Reputation: 2356
I have a file that contains a list of numbers. I have a second file with various entries and several fields each.
What I want to do is to get all the lines whose 12th field is equal to the 1st number and place them in a new file, then to the second number, and so on.
I wrote a one-liner that makes sense, but I can't figure out why it won't work.
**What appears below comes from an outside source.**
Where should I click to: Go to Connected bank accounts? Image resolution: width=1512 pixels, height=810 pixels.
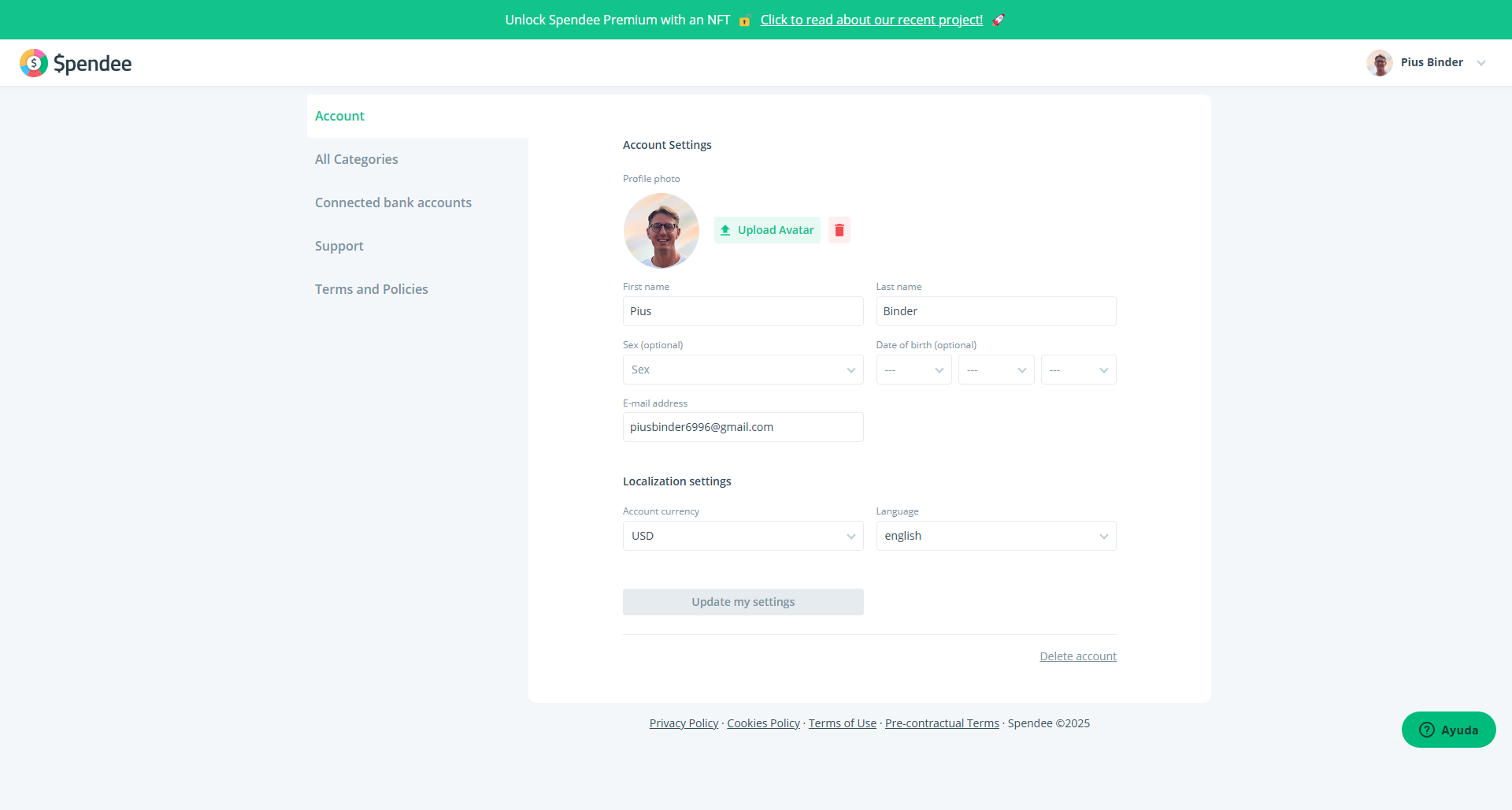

This is the list of numbers:
cat truncations_list.txt
3
318
407
412
7
The file with the entries to be sorted is:
M00970:45:000000000-A42FD:1:1101:14736:1399 TGCCCAGTGCTCTGAATGTNNNNNTGAAGAAATTCAAGTAAGCGCGGGTCATCGGCNGGAGTAACTATGACTCTNTTAAGGAGGACCAATATGAACCANACNNNNNNNNNACTNTATCTAGGGTTCCCTGCACAGTATGTGNCC 79 TGCCCAGTGCTCTGAATGTNNNNNTGAAGAAATTCAAGTAAGCGCGGGTCATCGGCNGGAGTAACTATGACTCTNTTAA 65 GGAGGACCAATATGAACCANACNNNNNNNNNACTNTATCTAGGGTTCCCTGCACAGTATGTGNCC 79S65M 1 81 TGCCCAGTGCTCTGAATGTNNNNNTGAAGAAATTCAAGTAAGCGCGGGTCATCGGCNGGAGTAACTATGACTCTNTTAAGG -2 318
M00970:45:000000000-A42FD:1:1101:15371:1399 TGCCCAGTGCTCTGAATGTNNNNNTGAAGAAATTCAAGTAAGCGCGGGTCAACGGCNGGAGTAACTATGACTCTNTTAAGGAGTCGGTGTTCACATGCNATNNNNNNNNNCAGNCGAACTTGATGAAGAACGTCGACGTGTNGG 83 TGCCCAGTGCTCTGAATGTNNNNNTGAAGAAATTCAAGTAAGCGCGGGTCAACGGCNGGAGTAACTATGACTCTNTTAAGGAG 61 TCGGTGTTCACATGCNATNNNNNNNNNCAGNCGAACTTGATGAAGAACGTCGACGTGTNGG 83S61M 1 81 TGCCCAGTGCTCTGAATGTNNNNNTGAAGAAATTCAAGTAAGCGCGGGTCAACGGCNGGAGTAACTATGACTCTNTTAAGG 2 407
This is my command:
file="truncations_list.txt"
while read line; do awk '$12==$line' R2_Output.txt >reads_$line.txt ; done <"$file"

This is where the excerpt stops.